Mobile Wallet Paytm Hits Pay Dirt Amid India's Cash Crackdown

India's second-most-valuable startup, the mobile-payments app Paytm, has a new target after proving itself more popular than credit cards.

"We're competing with cash," said Madhur Deora, Paytm's chief financial officer. "In India, we're not competing with cards."

The company's boast isn't a stretch, given India's crackdown on cash over the past six months has left citizens and merchants searching for cashless payment alternatives. Paytm has seized the opportunity and become the market leader through timely partnerships, simplifying the app's process and dispatching an army of up to 10,000 trainers to reach out to the tiny shops that dominate the Indian economy.

The results have been impressive. Five million merchants in India accept payments using Paytm, five times the number that accept credit cards, Mr. Deora said. In addition, Paytm has 225 million mobile wallet customers, more than Snapchat's 166 million daily active users world-wide and four times as many as rival mobile-payment competitors MobiKwik and FreeCharge, which each have 55 million users.

While Paytm is the market leader now, challenges exist. Samsung Pay has launched in India, and the messenger service WhatsApp is exploring adding a payment option for its 200 million users in India. The government also has created a mobile-payments system, which allows users to transfer money easily between bank accounts. Plus, Paytm's recent growth could flatten as India's monetary system stabilizes.

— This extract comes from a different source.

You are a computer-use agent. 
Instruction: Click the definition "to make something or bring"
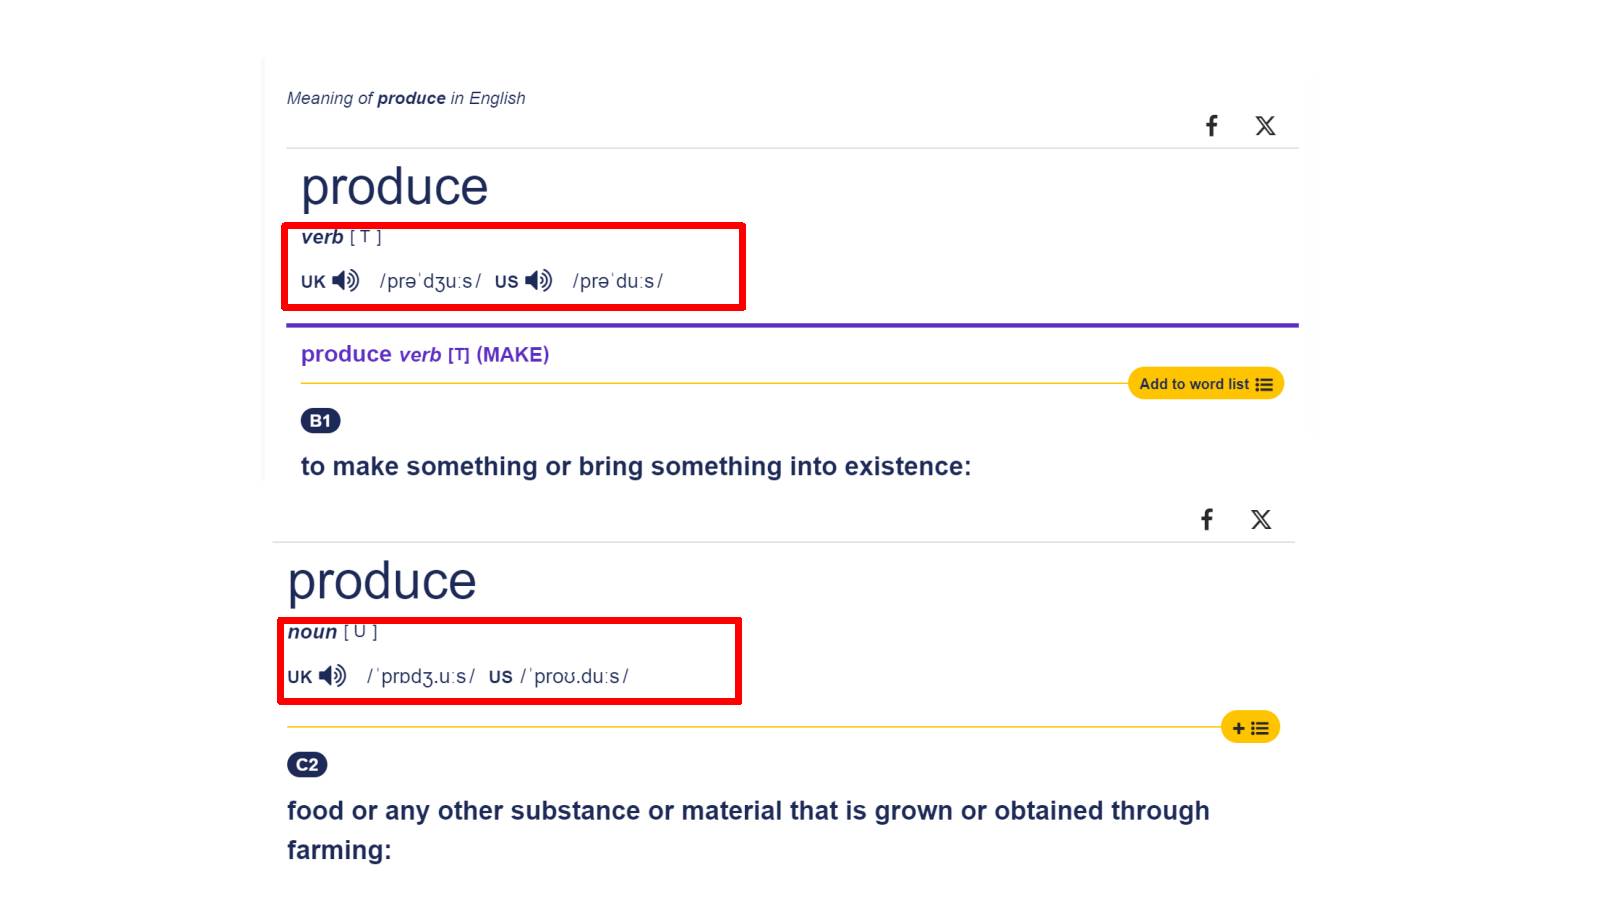click(x=635, y=467)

Nonetheless, Paytm's rapid rise has attracted investors. In May, the company received a $1.4 billion investment from SoftBank Group Corp., one of the first investments by the Japanese giant's $100 billion Vision Fund, the world's largest tech fund. The funding boosted the app's valuation to more than $7 billion and put it behind only the online retailer Flipkart, valued at $11.6 billion in April, among startups in India.

Paytm's previous investors included Chinese e-commerce giant Alibaba Group Holding Ltd., which shared lessons on how to deal with a billion-person market, like how to engineer an app so it can withstand an avalanche of new users. Other early backers were Intel Corp.'s Intel Capital and Taiwanese chip-design company MediaTek Inc.

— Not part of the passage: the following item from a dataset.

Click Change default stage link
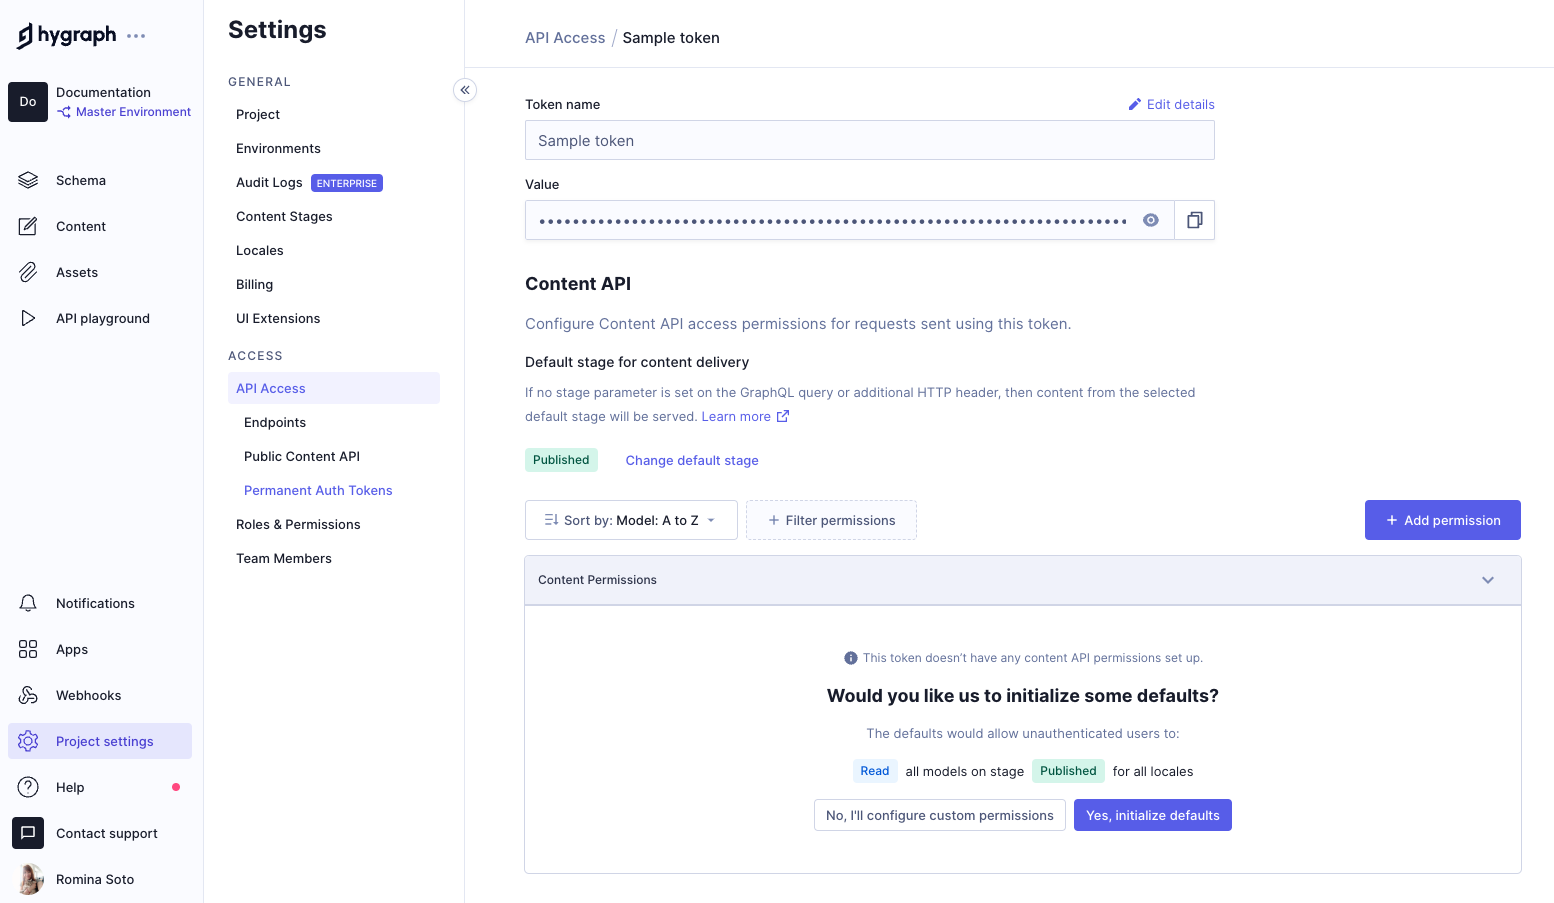This screenshot has height=903, width=1554. click(x=692, y=460)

The company's success has garnered popularity for its founder Vijay Shekhar Sharma, a charismatic 38-year-old who has been building businesses since he was in college and was listed this year as India's youngest billionaire by Forbes India magazine.

He has put a priority on flexibility and speed, even avoiding giving top executives specific job titles so they can be moved from one part of the business to another easily.

Though he has been good at getting capital and expertise out of his investors, he has kept tight control of his company, said Satish Meena, senior forecast analyst at Forrester Research. "He decides what direction [the company] will take," not its investors, he said.

Paytm, launched by One97 Communications in 2010, started as a mobile-recharge and bill payments service and expanded to cover everything from paying electricity bills to buying movie tickets and groceries or transferring money owed to a friend.

The company began to separate from its competitors when Uber arrived in India. As the ride-hailing company was beginning to expand in 2014, India's central bank put restrictions on how it could accept credit card payments. Paytm offered Uber a solution: Use the Paytm mobile wallet to get around the problem. By joining forces with Uber, the company reached a new group of tech-savvy consumers.

Paytm doesn't disclose revenue figures but has said it isn't profitable at this point, choosing to continue to invest in expansion. The company has invested close to $600 million over the past two years to acquire new vendors, a move that has set it apart from competitors such as MobiKwik and Freecharge, analysts said.

A big break came late last year when India canceled 86% of currency in circulation in an effort to cut corruption and bring more people into the tax net by forcing them to use less cash. The day after Prime Minister Narendra Modi made the surprise announcement, Paytm took out full-page newspaper ads congratulating him on "the boldest decision in the financial history of independent India!"

Paytm representatives started giving business owners group demonstrations of their service and often as many as 100 would show up, frantic for an alternative to cash. The vast majority of Indian shops don't accept credit cards because of the costs of maintaining a swiping machine.

The company also simplified its process so the shop owners didn't even need smartphones or scanners. Shops each got their own coded sticker that they put on display, allowing customers to use their phone's camera to scan the code, plug in the amount they owe and press pay. The shop owners then get a text message confirming payment.

The company has been adding as many as 10,000 merchants a day and has a total of more than 500,000 taxi and three-wheeled auto rickshaw drivers on the platform. In addition, Paytm aims to have a half-billion users by 2020, roughly equal to the number of global users that LinkedIn has now.

Paytm plans to leverage its massive customer base by offering new services. In May, the company launched a payments bank that will allow users to move wallet cash into interest-earning accounts.

"We as a company have always been selling what we do far more aggressively than somebody else does," Mr. Sharma said at an event this week in Mumbai.

--Debiprasad Nayak contributed to this article.